Information given:
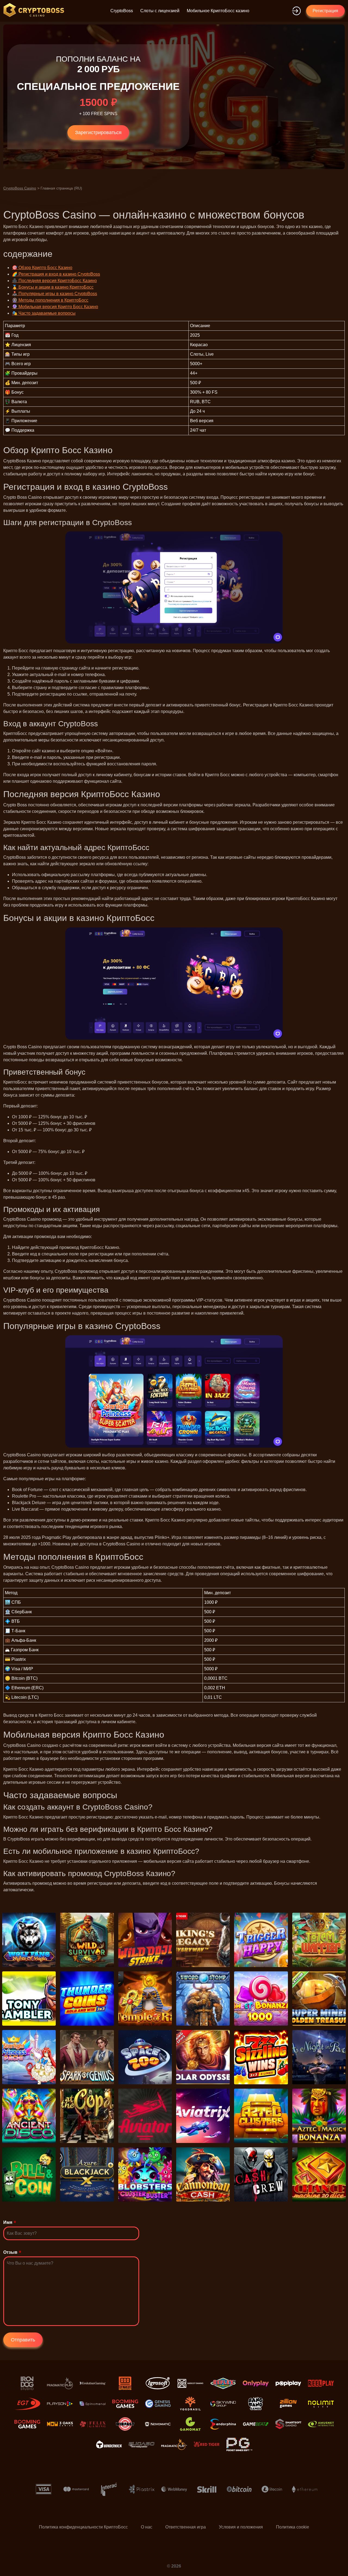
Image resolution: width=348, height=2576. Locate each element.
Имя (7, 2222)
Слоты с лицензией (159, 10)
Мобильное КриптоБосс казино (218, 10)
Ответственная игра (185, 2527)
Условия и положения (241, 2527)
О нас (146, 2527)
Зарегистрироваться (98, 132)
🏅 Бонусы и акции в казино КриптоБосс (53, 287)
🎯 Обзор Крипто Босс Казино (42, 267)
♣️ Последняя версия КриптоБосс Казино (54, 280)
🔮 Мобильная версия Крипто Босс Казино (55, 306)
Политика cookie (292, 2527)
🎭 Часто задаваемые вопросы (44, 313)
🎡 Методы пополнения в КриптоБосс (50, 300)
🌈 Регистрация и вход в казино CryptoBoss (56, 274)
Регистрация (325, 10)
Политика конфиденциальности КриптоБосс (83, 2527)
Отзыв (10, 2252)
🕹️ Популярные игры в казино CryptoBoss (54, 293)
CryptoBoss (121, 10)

==

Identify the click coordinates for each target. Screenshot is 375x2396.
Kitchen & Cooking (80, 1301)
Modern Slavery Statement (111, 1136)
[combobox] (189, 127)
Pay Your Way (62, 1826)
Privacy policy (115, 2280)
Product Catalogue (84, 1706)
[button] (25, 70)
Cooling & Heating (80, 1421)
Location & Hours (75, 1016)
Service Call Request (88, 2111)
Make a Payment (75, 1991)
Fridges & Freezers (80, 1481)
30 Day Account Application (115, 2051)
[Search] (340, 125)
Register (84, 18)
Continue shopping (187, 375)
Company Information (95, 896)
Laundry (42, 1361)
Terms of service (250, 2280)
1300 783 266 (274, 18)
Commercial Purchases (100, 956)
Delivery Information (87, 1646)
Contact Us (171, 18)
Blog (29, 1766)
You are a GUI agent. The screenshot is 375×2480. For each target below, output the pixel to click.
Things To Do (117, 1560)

What you have to do:
In the listing above, find the line with "КриптоБосс (53, 287)" and the line with "CryptoBoss (121, 10)"; set down exactly those two lines and every line between them, nothing more.

Task result:
🏅 Бонусы и акции в казино КриптоБосс (53, 287)
🎯 Обзор Крипто Босс Казино (42, 267)
♣️ Последняя версия КриптоБосс Казино (54, 280)
🔮 Мобильная версия Крипто Босс Казино (55, 306)
Политика cookie (292, 2527)
🎭 Часто задаваемые вопросы (44, 313)
🎡 Методы пополнения в КриптоБосс (50, 300)
🌈 Регистрация и вход в казино CryptoBoss (56, 274)
Регистрация (325, 10)
Политика конфиденциальности КриптоБосс (83, 2527)
Отзыв (10, 2252)
🕹️ Популярные игры в казино CryptoBoss (54, 293)
CryptoBoss (121, 10)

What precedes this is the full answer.